··· EXTRACTED INFORMATION

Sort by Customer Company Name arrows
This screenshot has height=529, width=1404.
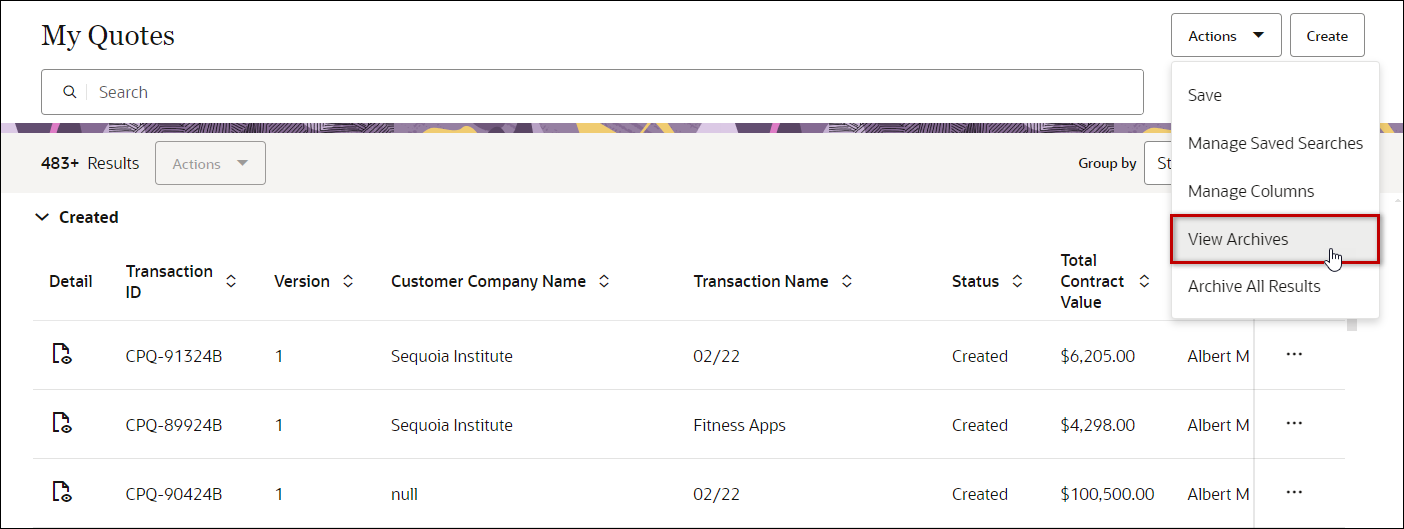(604, 282)
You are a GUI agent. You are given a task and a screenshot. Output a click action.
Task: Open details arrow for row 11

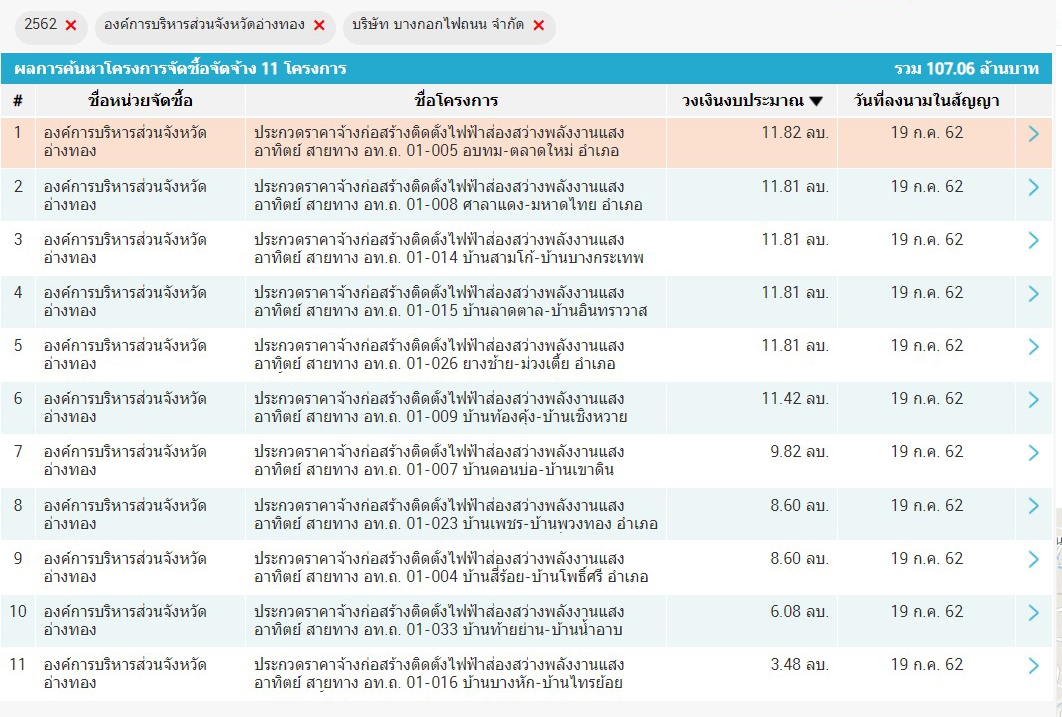(1033, 665)
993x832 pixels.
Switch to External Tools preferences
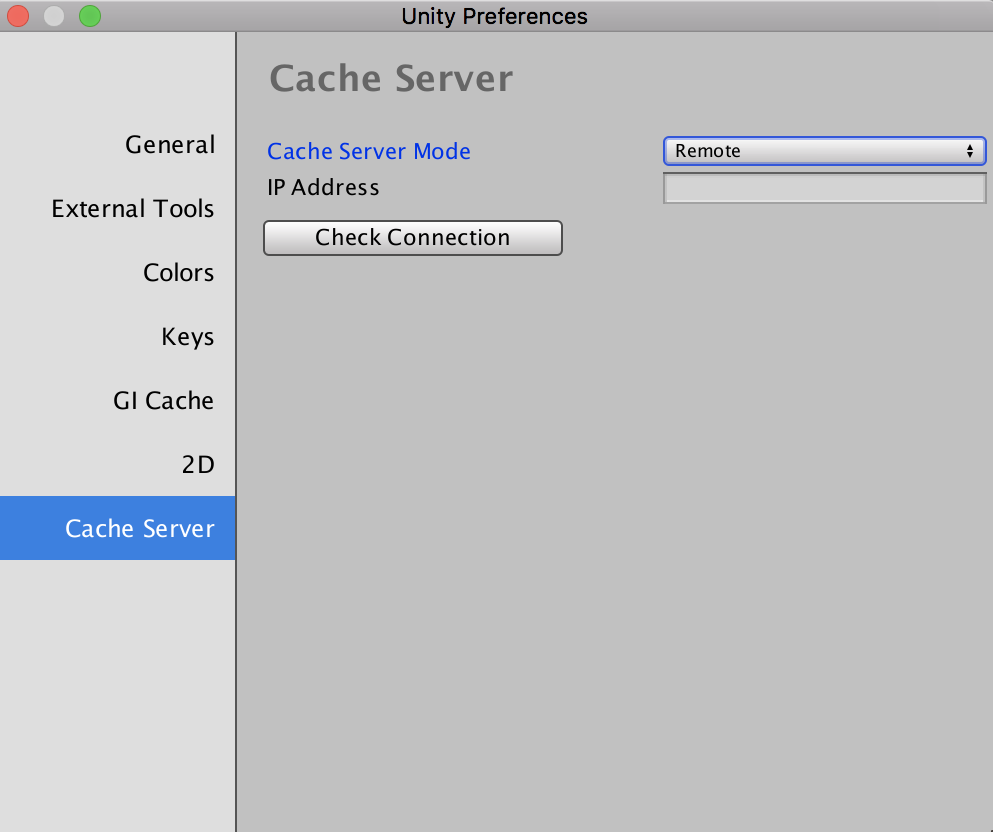(132, 209)
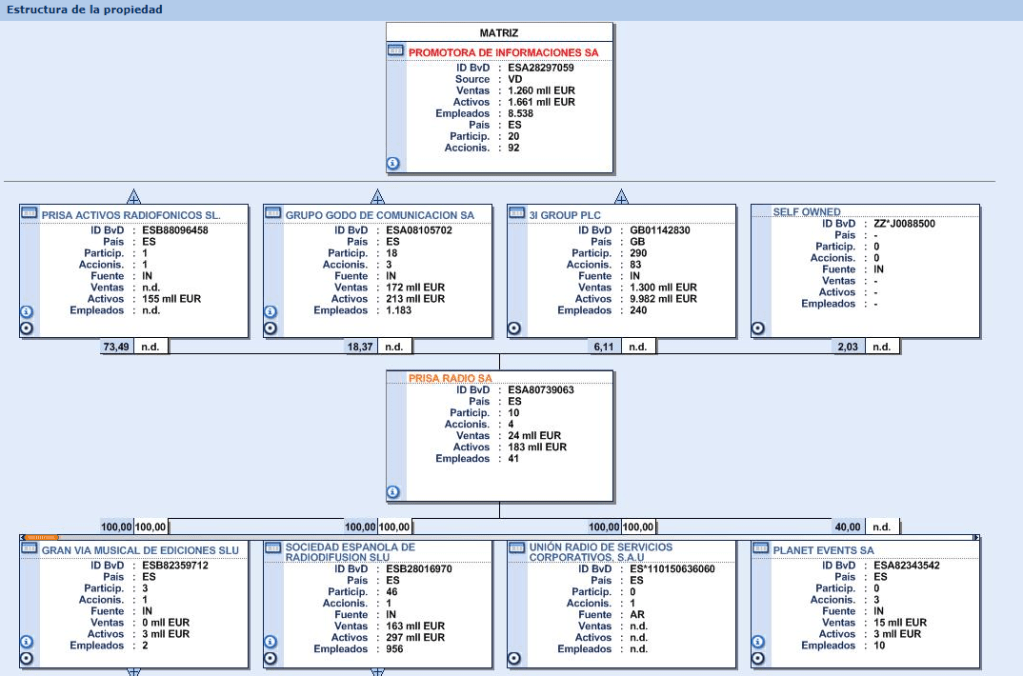Screen dimensions: 1023x676
Task: Open info icon in PROMOTORA DE INFORMACIONES box
Action: pyautogui.click(x=393, y=163)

······

**WORK ITEM**
Every record above needs to be repeated exactly; pictures are to be left out.

**OUTPUT FOR THIS TASK**
Sort by Customer Company Name arrows
This screenshot has height=529, width=1404.
(604, 282)
You are a GUI agent. You are given a task and a screenshot. Output a click action.
Task: Open details arrow for row 11

(1033, 665)
993x832 pixels.
Switch to External Tools preferences
(132, 209)
Screen dimensions: 1023x676
Task: Open info icon in PROMOTORA DE INFORMACIONES box
Action: pyautogui.click(x=393, y=163)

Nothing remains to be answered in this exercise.